The ATH434-202 Phase 2 clinical trial is an open label study, entitled “A Biomarker Study of ATH434 in Participants with MSA.” The Biomarker trial enrolled 10 individuals with advanced MSA. ATH434-202 study participants will receive treatment with ATH434 for 12-months. The study will assess the effect of ATH434 treatment on neuroimaging and protein biomarkers to evaluate target engagement, in addition to clinical measures, safety, and pharmacokinetics. The selected biomarkers, including brain volume, iron and aggregating α-synuclein, are important contributors to MSA pathology and are appropriate targets to demonstrate drug activity. The primary objective of this study is to evaluate the impact of 12 months treatment with ATH434 on brain volume in a more advanced patient population than is being studied in Alterity’s randomized Phase 2 trial. Final, 12-month data from the ATH434-202 trial are expected in the first half of 2025. Additional information on the open label Phase 2 trial can be found at clinicaltrials.gov NCT05864365.

About ATH434

Alterity’s lead candidate, ATH434, is an oral agent designed to inhibit the aggregation of pathological proteins implicated in neurodegeneration. ATH434 has been shown preclinically to reduce α-synuclein pathology and preserve neuronal function by restoring normal iron balance in the brain. As an iron chaperone, it has excellent potential to treat Parkinson’s disease as well as various Parkinsonian disorders such as Multiple System Atrophy (MSA). ATH434 successfully completed Phase 1 studies demonstrating the agent is well tolerated and achieved brain levels comparable to efficacious levels in animal models of MSA. ATH434 is currently being studied in two clinical trials: Study ATH434-201 is a randomized, double-blind, placebo-controlled Phase 2 clinical trial in patients with early-stage MSA and Study ATH434-202 is an open-label Phase 2 Biomarker trial in patients with more advanced MSA. ATH434 has been granted Orphan drug designation for the treatment of MSA by the U.S. FDA and the European Commission.

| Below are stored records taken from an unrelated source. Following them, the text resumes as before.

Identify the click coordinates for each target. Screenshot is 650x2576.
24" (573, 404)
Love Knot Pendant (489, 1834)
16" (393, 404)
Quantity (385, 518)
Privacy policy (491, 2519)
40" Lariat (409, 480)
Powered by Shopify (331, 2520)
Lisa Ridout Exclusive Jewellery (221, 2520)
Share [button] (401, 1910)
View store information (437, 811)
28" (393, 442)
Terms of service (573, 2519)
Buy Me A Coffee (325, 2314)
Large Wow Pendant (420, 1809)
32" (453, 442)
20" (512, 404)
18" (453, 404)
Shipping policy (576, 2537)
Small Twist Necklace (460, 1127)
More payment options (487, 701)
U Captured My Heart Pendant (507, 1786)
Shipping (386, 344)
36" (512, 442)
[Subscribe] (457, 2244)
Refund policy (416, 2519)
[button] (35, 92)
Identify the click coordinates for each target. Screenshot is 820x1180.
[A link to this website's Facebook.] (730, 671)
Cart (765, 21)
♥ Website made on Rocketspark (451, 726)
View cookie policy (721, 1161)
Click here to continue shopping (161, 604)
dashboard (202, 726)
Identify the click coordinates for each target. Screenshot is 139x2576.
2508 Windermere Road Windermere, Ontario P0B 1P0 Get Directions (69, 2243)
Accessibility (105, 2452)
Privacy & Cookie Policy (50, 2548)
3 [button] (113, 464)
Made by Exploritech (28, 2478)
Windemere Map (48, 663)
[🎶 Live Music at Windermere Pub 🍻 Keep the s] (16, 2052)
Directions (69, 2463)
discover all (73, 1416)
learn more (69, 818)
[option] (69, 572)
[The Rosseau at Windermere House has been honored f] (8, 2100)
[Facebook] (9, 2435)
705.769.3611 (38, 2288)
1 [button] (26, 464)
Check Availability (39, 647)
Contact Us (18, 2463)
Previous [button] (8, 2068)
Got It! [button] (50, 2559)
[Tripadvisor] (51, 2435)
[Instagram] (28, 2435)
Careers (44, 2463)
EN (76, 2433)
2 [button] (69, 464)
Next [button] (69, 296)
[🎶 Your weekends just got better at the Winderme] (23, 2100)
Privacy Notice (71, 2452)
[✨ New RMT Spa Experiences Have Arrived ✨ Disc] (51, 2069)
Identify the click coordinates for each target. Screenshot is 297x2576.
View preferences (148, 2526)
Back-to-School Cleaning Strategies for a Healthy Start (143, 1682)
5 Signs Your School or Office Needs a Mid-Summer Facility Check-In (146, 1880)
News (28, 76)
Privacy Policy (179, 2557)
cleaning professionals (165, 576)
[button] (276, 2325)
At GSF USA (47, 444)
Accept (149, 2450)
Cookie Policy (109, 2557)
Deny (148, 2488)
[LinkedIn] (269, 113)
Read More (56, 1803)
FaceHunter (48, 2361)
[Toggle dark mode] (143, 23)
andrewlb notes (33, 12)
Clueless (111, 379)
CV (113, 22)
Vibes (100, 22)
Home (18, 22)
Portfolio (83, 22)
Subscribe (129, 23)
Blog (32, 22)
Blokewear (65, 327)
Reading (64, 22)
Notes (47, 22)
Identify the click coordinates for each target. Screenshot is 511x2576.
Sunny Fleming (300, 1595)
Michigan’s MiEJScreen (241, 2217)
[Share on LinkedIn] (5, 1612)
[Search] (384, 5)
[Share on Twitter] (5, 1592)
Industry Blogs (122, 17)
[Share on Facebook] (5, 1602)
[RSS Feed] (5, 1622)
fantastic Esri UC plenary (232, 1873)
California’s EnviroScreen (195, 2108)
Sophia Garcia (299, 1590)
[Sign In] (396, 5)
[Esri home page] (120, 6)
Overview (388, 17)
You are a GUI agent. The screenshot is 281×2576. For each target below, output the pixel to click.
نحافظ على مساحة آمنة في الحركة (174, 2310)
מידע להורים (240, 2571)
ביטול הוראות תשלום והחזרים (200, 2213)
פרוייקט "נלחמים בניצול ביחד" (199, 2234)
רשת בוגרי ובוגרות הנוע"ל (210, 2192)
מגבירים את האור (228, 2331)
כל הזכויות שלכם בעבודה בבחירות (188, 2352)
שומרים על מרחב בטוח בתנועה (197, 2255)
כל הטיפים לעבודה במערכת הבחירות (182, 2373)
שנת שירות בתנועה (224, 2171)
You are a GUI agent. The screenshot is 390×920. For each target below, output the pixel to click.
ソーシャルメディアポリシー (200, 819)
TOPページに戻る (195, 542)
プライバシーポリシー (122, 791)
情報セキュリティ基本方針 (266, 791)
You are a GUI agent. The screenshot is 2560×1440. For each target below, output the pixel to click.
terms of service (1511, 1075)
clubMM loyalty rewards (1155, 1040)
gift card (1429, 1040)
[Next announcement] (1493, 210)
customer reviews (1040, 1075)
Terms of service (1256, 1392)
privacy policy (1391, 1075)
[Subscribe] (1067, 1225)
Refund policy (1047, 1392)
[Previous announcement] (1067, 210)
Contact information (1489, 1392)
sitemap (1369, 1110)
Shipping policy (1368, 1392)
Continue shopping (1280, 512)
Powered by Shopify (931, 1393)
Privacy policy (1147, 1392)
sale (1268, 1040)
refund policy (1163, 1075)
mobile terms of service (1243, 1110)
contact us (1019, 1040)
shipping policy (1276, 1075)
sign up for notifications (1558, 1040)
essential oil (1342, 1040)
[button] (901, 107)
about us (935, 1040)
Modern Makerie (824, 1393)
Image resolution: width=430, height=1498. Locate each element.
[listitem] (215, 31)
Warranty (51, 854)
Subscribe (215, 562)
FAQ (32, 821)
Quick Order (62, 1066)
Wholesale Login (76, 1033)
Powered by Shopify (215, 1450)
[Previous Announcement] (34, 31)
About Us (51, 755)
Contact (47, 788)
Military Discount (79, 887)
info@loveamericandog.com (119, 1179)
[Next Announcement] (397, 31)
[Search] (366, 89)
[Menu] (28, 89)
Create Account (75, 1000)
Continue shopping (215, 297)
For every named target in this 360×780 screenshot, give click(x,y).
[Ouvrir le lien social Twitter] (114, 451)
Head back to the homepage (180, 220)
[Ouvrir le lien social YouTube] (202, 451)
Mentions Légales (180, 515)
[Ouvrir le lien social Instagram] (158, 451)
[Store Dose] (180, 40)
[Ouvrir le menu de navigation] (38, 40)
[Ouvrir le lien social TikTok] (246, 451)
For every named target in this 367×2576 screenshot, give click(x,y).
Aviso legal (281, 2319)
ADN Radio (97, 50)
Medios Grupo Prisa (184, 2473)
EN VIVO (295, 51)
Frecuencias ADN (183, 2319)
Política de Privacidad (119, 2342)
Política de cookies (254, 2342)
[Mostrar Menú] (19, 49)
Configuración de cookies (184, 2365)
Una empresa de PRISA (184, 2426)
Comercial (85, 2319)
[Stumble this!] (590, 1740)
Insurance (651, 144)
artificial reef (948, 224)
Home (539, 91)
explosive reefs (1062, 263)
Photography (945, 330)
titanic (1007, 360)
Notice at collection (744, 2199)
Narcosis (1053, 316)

About Multiple System Atrophy

Multiple System Atrophy (MSA) is a rare, neurodegenerative disease characterized by failure of the autonomic nervous system and impaired movement. The symptoms reflect the progressive loss of function and death of different types of nerve cells in the brain and spinal cord. It is a rapidly progressive disease and causes profound disability. MSA is a Parkinsonian disorder characterized by a variable combination of slowed movement and/or rigidity, autonomic instability that affects involuntary functions such as blood pressure maintenance and bladder control, and impaired balance and/or coordination that predisposes to falls. A pathological hallmark of MSA is the accumulation of the protein α-synuclein within glia, the support cells of the central nervous system, and neuron loss in multiple brain regions. MSA affects at least 15,000 individuals in the U.S., and while some of the symptoms of MSA can be treated with medications, currently there are no drugs that are able to slow disease progression and there is no cure.1

1Multiple System Atrophy | National Institute of Neurological Disorders and Stroke (nih.gov)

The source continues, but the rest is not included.